Let’s repeat the above example but instead of spatially aggregating sample locations by MPA we’ll aggregate by sediment characteristics. To accomplish this, we’ll import the sediment chemistry dataset, join it with our sample locations, and aggregate the chemistry data by MPA. We’ll end up with an average concentration of some sediment data for each MPA.

  1. Import the sediment chemistry data into R from the data folder using read_excel() from the readxl package. This file is called data/B13 Chem data.xlsx.

  2. From the chemistry data:

    • select() the Year, StationID, Parameter, and Result columns.

    • Use filter() to get only the rows in Year that are equal to 2013. Then use filter() again to get rows for the Parameter column that are equal to Arsenic (hint: filter(chemdat, Year == 2013 & Parameter == 'Arsenic')

    • Use rename() to rename the Year column to Bight. This will let you join the chemistry data with our stations data.

  3. Using our stat_sub dataset created above, use inner_join() to join stat_sub with the chemistry data. Then use select() to select only the StationID and Result columns from the joined dataset.

  4. Now use st_join() to spatially join the MPA polygon dataset to the joined chemistry/stations dataset (hint: polyjn <- st_join(polys, chemjn)).

  5. Then use the joined polygon dataset for the aggregation of the sediment chemistry data.
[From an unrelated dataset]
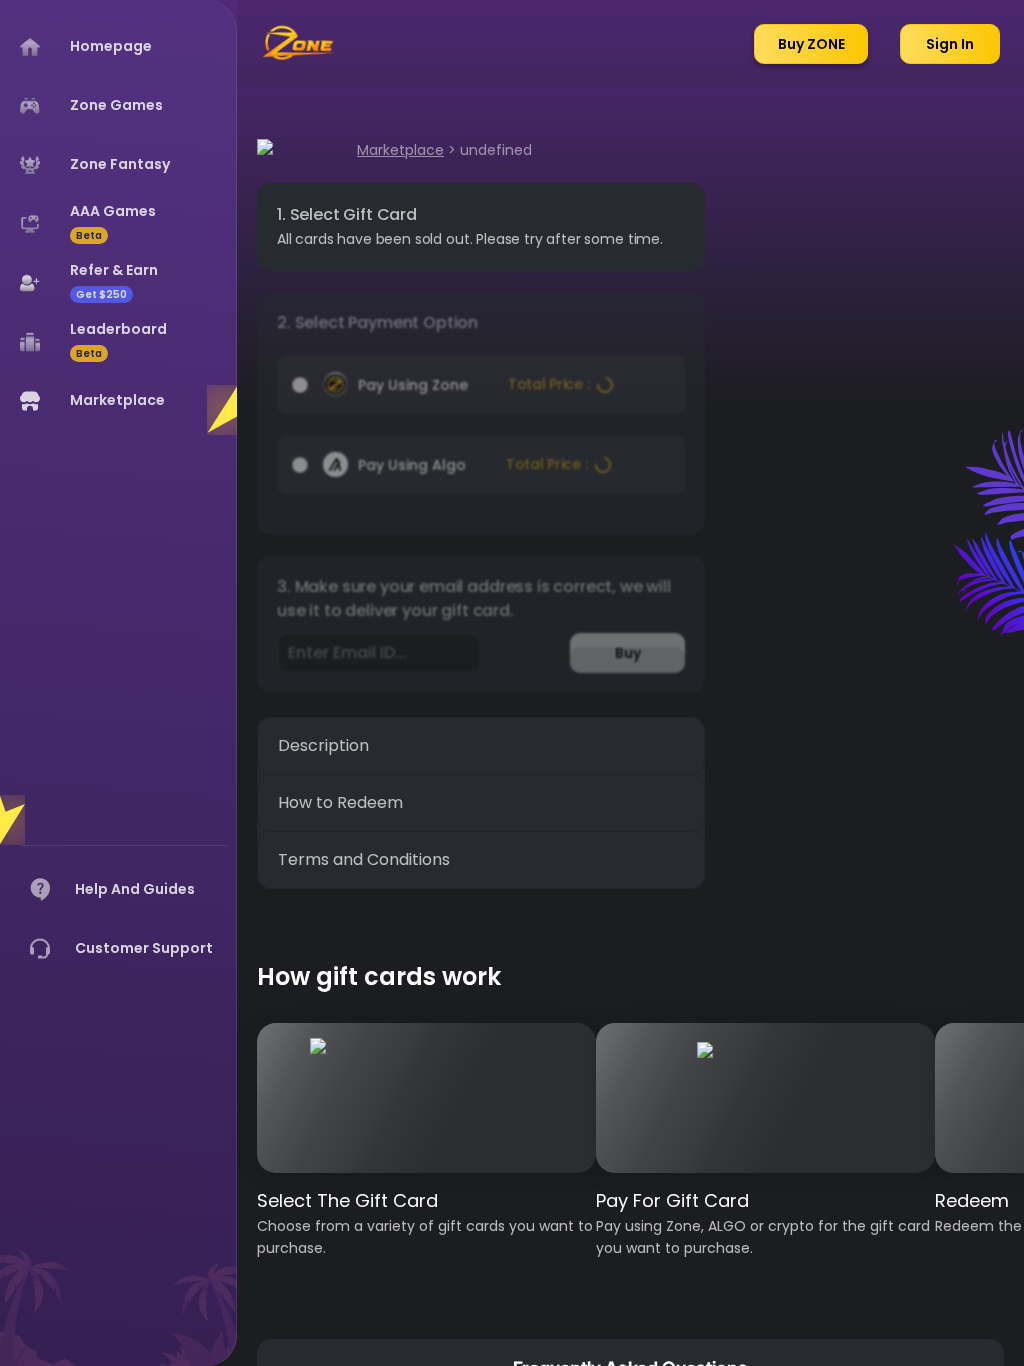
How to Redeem (340, 802)
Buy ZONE (811, 44)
Use group_by(MPA_Name) to establish a grouping variable, then summarise the Result column with summarise() to take the average arsenic values by each MPA (hint: summarise(Result = mean(Result, na.rm = T))).
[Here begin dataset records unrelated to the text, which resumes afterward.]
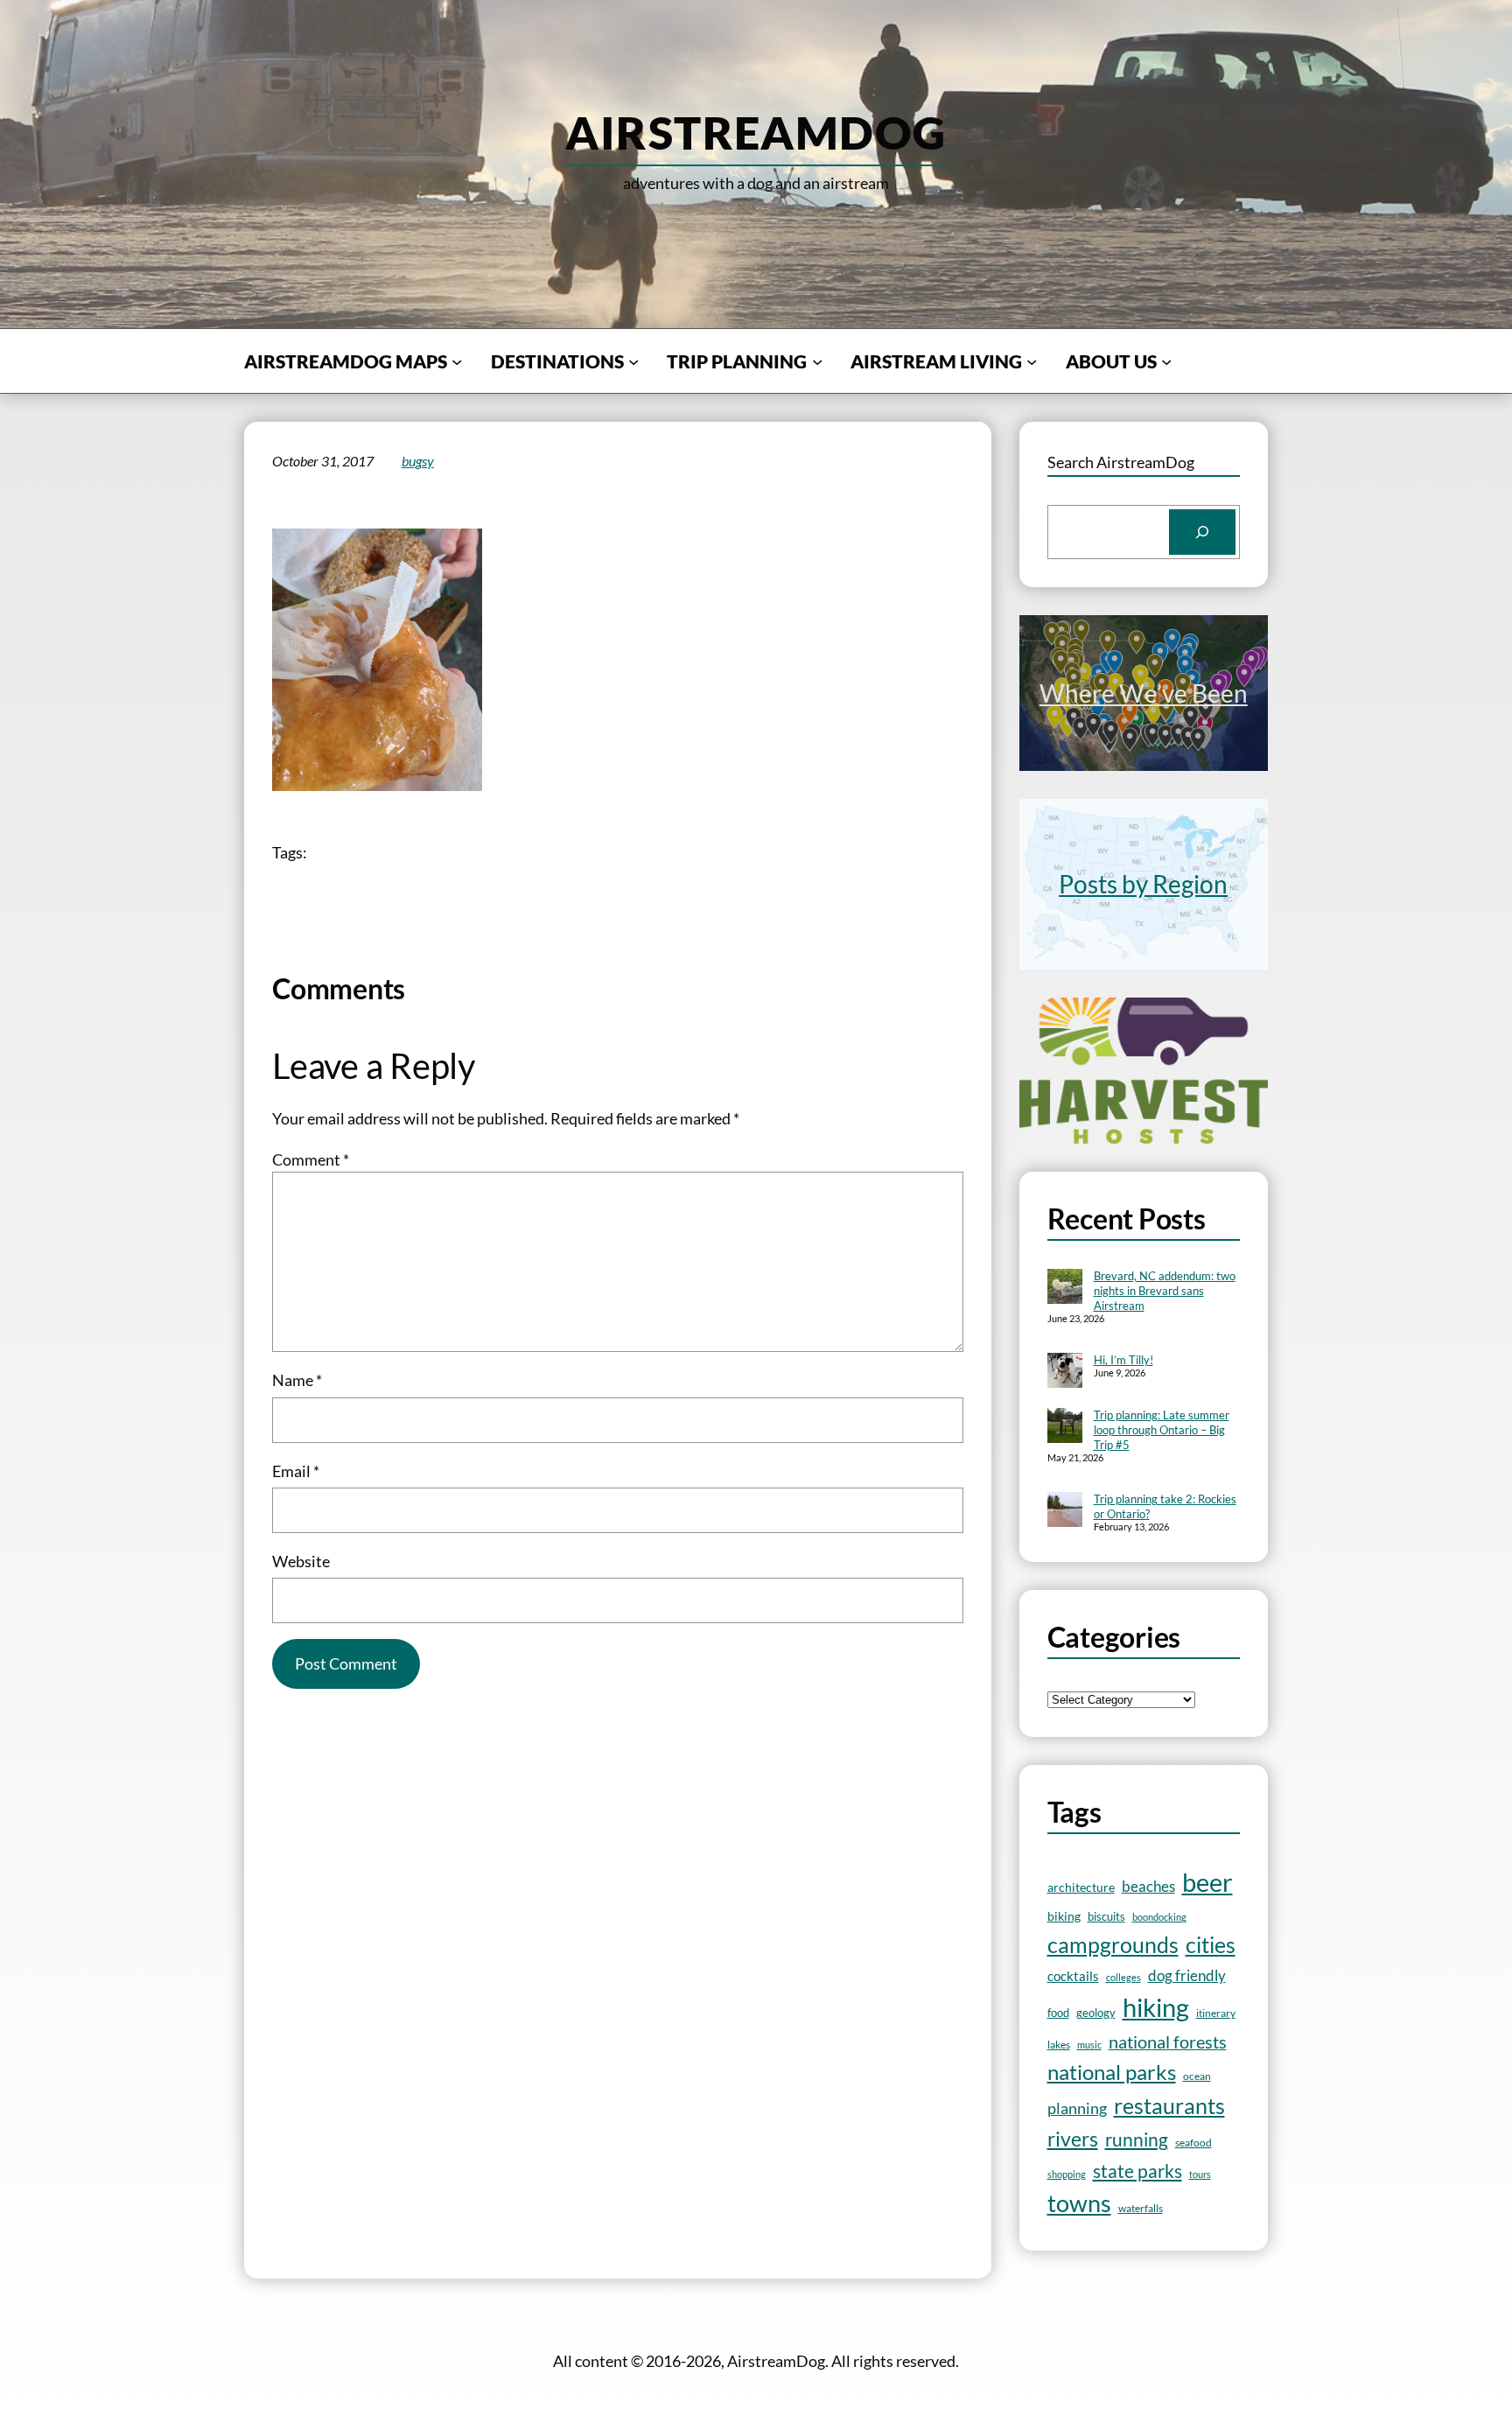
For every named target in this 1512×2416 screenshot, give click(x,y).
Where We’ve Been (1144, 693)
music (1089, 2044)
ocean (1197, 2075)
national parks (1111, 2072)
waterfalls (1140, 2208)
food (1058, 2013)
  6. Use mapview to plot the polygons and the argument zcol = 'Result' to show the average arsenic in each MPA.

# import and wrangle sediment chemistry
library(readxl)
chemdat <- read_excel('data/B13 Chem data.xlsx') %>% 
  select(Year, StationID, Parameter, Result) %>% 
  filter(Year == 2013 & Parameter == 'Arsenic') %>% 
  rename(Bight = Year)

# join sediment chemistry with stat_sub from above
chemjn <- inner_join(stat_sub, chemdat, by = 'StationID') %>% 
  select(StationID, Result)

# spatially join the MPA polygon data to the joined chemistry/stations data
# aggregate the results by the average
polyjn <- st_join(polys, chemjn) %>% 
  group_by(MPA_Name) %>% 
  summarise(Result = mean(Result, na.rm = T)) 
  
# plot  
mapview(polyjn, zcol = 'Result')